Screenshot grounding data
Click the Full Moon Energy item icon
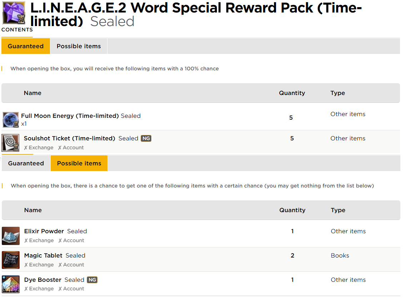 [x=11, y=120]
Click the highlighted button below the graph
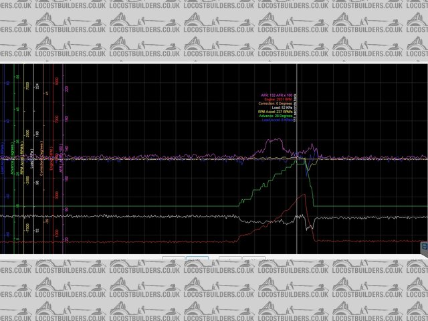428x321 pixels. click(x=197, y=259)
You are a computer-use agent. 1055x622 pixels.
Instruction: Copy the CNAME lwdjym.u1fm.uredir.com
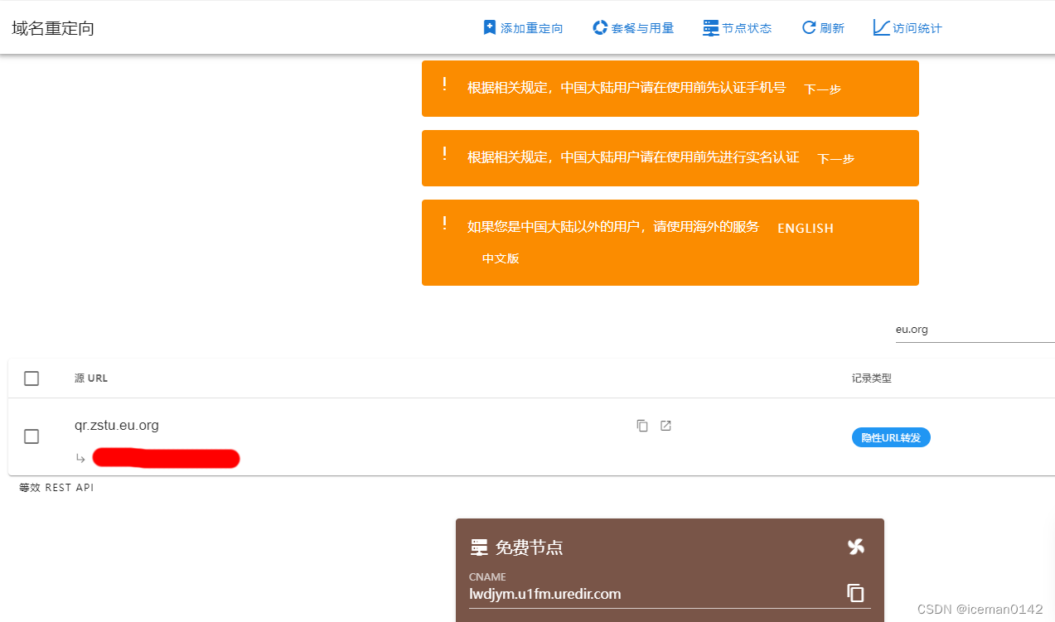coord(855,592)
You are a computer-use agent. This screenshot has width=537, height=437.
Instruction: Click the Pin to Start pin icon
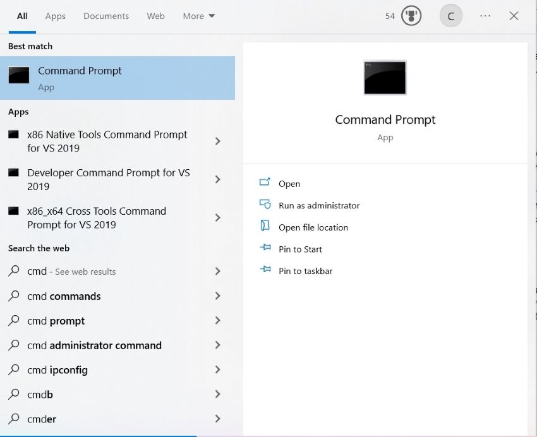[x=265, y=249]
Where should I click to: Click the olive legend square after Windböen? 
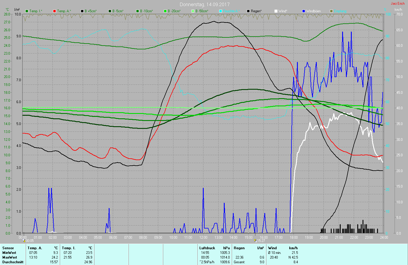pyautogui.click(x=331, y=11)
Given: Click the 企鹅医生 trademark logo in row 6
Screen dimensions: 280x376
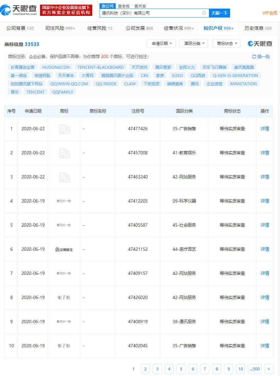Looking at the screenshot, I should tap(64, 249).
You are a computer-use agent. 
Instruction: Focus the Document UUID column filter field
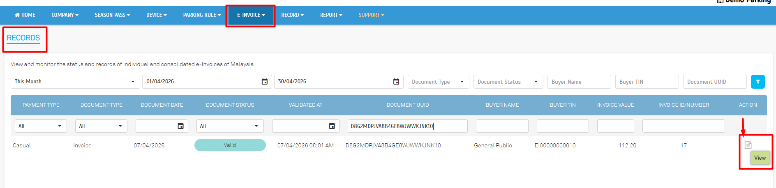pyautogui.click(x=407, y=126)
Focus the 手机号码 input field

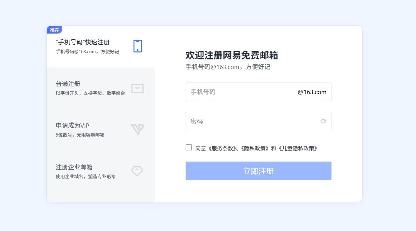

§ **WORK REQUIRED**: Drop the images; return the entries above exactly as they appear.

§ **REPLY**:
Click the Full Moon Energy item icon
 [x=11, y=120]
Click the highlighted button below the graph
428x321 pixels. click(x=197, y=259)
You are a computer-use agent. 1055x622 pixels.
Instruction: Copy the CNAME lwdjym.u1fm.uredir.com
coord(855,592)
You are a computer-use agent. This screenshot has width=537, height=437.
Instruction: Click the Pin to Start pin icon
[x=265, y=249]
Where should I click to: Click the olive legend square after Windböen? 
pyautogui.click(x=331, y=11)
Given: Click the 企鹅医生 trademark logo in row 6
Screen dimensions: 280x376
Looking at the screenshot, I should tap(64, 249).
You are a computer-use agent. 
Instruction: Focus the Document UUID column filter field
pyautogui.click(x=407, y=126)
Focus the 手机号码 input field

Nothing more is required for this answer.